» What the task requires:
From the entries below, copy each line in which the word "computer" occurs.

-------- Provided information

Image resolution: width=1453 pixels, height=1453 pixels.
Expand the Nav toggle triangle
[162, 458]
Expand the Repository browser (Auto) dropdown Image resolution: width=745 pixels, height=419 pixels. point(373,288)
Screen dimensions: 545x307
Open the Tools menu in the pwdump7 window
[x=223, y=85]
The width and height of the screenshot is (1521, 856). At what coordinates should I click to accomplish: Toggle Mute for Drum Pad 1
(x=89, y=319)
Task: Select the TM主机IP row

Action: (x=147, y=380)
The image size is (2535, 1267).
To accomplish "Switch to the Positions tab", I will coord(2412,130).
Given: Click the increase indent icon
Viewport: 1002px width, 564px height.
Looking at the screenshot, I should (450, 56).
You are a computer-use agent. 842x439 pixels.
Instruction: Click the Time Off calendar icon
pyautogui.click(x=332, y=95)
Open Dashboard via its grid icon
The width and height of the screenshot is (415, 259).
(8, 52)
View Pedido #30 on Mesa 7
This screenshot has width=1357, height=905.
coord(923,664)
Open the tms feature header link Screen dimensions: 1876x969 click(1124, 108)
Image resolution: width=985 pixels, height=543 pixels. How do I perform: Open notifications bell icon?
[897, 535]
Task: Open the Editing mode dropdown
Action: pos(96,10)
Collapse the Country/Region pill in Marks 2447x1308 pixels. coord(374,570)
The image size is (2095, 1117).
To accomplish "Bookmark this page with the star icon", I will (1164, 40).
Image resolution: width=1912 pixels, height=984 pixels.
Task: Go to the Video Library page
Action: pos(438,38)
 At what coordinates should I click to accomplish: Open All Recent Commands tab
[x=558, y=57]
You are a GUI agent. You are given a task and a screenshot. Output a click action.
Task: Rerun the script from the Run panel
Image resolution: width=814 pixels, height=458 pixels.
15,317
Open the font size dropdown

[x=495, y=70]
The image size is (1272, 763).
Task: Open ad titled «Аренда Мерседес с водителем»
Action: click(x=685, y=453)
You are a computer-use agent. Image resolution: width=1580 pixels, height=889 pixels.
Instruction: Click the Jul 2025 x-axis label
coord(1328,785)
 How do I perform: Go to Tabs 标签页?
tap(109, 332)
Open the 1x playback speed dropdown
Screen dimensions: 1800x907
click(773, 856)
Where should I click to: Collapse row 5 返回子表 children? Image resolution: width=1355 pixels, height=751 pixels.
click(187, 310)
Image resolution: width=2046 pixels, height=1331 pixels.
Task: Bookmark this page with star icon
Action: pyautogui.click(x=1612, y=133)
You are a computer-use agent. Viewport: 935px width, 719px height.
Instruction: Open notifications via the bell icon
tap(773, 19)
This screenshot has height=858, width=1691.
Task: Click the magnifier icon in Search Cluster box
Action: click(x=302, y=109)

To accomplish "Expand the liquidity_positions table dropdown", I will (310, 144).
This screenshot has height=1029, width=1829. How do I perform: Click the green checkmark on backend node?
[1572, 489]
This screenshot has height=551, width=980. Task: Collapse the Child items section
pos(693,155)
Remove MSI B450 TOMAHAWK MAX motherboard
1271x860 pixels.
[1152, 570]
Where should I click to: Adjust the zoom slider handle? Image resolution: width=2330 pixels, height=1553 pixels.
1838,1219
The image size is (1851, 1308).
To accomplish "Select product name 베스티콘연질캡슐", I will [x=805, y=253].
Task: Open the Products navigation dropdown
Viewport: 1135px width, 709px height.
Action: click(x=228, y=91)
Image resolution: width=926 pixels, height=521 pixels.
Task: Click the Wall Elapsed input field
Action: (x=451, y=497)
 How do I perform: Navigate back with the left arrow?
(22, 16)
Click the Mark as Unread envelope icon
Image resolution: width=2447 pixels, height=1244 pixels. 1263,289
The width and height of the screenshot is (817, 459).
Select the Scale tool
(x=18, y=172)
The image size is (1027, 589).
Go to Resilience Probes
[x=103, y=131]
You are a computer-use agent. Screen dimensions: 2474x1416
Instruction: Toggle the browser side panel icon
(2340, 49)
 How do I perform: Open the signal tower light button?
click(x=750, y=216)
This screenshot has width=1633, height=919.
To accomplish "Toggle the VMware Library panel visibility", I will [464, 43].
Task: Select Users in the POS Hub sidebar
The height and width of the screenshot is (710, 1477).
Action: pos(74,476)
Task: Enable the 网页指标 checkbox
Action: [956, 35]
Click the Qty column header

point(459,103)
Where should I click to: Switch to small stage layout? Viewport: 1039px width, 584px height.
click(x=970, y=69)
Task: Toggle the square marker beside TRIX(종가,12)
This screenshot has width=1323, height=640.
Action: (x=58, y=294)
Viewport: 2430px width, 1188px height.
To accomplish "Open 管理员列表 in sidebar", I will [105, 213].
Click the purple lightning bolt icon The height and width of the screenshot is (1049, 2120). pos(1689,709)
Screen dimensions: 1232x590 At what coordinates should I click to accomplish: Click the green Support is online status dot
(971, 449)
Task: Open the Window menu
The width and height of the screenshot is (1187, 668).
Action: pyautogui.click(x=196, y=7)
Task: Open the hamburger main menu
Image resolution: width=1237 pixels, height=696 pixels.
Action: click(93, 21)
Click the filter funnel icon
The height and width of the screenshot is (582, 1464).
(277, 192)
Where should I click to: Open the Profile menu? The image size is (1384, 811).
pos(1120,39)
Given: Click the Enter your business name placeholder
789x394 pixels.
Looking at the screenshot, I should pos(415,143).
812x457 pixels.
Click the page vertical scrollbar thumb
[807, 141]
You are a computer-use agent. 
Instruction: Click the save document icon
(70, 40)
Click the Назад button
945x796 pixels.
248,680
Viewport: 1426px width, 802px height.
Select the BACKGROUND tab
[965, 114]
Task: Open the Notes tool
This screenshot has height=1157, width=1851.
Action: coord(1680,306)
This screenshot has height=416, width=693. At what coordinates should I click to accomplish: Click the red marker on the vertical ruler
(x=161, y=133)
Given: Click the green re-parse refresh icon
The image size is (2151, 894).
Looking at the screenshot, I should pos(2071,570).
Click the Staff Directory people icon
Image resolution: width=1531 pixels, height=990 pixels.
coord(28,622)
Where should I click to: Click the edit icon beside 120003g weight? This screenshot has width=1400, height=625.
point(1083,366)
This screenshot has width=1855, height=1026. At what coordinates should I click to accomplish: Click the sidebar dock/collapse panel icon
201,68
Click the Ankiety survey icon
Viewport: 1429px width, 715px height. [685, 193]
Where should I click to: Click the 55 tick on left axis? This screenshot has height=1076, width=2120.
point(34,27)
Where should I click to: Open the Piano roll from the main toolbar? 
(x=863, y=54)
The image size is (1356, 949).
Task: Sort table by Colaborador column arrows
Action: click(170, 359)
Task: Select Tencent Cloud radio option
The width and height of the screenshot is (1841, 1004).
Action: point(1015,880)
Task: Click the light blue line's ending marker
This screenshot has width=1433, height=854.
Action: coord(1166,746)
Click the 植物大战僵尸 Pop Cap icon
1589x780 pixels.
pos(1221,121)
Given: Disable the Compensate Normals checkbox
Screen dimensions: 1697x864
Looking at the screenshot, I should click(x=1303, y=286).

----------------

» Response area:
You are a computer-use agent. 842x439 pixels.
You are a computer-use agent. Image resolution: width=1580 pixels, height=889 pixels.
You are a computer-use agent. Viewport: 935px width, 719px height.
You are a computer-use agent. Screen dimensions: 2474x1416
You are a computer-use agent. 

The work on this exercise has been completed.